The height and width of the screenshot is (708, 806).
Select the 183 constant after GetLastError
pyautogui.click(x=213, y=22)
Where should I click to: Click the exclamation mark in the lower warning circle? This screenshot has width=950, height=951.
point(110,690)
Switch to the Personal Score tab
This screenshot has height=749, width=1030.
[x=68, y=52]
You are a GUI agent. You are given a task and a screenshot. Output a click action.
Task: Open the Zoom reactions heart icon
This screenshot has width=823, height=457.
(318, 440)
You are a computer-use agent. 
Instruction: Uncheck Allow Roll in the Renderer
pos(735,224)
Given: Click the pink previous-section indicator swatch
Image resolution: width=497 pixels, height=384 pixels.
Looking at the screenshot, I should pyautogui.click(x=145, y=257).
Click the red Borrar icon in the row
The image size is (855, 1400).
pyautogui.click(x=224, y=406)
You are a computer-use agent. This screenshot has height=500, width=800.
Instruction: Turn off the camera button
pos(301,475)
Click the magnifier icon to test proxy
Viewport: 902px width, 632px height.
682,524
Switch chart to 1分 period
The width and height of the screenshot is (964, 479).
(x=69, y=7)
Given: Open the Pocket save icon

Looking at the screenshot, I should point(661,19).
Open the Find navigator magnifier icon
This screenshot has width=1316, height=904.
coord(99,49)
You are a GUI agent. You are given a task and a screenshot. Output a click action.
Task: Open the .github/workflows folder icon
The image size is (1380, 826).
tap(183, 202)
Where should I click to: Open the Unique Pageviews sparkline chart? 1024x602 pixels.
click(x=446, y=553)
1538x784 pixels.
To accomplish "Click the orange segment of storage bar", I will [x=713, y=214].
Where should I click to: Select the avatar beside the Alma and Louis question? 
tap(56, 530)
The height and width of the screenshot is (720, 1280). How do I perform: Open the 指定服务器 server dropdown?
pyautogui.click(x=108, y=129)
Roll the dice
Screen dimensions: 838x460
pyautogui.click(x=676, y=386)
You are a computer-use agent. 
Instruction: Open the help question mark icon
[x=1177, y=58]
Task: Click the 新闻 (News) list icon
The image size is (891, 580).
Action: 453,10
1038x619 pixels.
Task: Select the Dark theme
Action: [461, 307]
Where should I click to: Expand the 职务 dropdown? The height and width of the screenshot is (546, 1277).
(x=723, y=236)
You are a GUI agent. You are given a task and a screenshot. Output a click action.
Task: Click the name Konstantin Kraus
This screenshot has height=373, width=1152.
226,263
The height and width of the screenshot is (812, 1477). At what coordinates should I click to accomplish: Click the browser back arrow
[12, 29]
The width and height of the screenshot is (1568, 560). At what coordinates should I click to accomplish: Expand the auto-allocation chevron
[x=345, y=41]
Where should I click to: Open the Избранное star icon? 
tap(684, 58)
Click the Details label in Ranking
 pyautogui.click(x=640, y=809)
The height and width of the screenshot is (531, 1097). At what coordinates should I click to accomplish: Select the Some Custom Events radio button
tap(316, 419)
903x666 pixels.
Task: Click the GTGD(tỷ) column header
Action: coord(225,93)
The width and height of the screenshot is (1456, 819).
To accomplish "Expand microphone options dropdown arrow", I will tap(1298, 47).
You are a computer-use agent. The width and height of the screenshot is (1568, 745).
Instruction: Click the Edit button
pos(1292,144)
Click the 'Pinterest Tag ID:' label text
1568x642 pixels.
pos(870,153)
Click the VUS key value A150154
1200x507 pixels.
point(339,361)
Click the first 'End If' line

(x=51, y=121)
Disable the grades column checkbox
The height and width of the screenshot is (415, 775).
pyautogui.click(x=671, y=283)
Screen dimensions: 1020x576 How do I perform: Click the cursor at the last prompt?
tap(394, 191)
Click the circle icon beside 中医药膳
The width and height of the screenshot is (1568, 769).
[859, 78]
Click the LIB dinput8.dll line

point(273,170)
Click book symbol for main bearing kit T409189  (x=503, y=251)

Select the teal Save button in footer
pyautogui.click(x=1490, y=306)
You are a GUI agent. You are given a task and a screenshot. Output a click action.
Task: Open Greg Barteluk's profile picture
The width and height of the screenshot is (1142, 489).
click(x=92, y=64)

**Task directions**
Copy the material word for word, from its first line through the line containing "coord(99,49)", inclusive.

**Full solution**
The height and width of the screenshot is (708, 806).
Select the 183 constant after GetLastError
pyautogui.click(x=213, y=22)
Where should I click to: Click the exclamation mark in the lower warning circle? This screenshot has width=950, height=951.
point(110,690)
Switch to the Personal Score tab
This screenshot has height=749, width=1030.
[x=68, y=52]
You are a GUI agent. You are given a task and a screenshot. Output a click action.
Task: Open the Zoom reactions heart icon
This screenshot has width=823, height=457.
(318, 440)
You are a computer-use agent. 
Instruction: Uncheck Allow Roll in the Renderer
pos(735,224)
Given: Click the pink previous-section indicator swatch
Image resolution: width=497 pixels, height=384 pixels.
Looking at the screenshot, I should pyautogui.click(x=145, y=257).
Click the red Borrar icon in the row
The image size is (855, 1400).
pyautogui.click(x=224, y=406)
You are a computer-use agent. This screenshot has height=500, width=800.
Instruction: Turn off the camera button
pos(301,475)
Click the magnifier icon to test proxy
Viewport: 902px width, 632px height.
682,524
Switch chart to 1分 period
The width and height of the screenshot is (964, 479).
(x=69, y=7)
Given: Open the Pocket save icon

Looking at the screenshot, I should point(661,19).
Open the Find navigator magnifier icon
This screenshot has width=1316, height=904.
coord(99,49)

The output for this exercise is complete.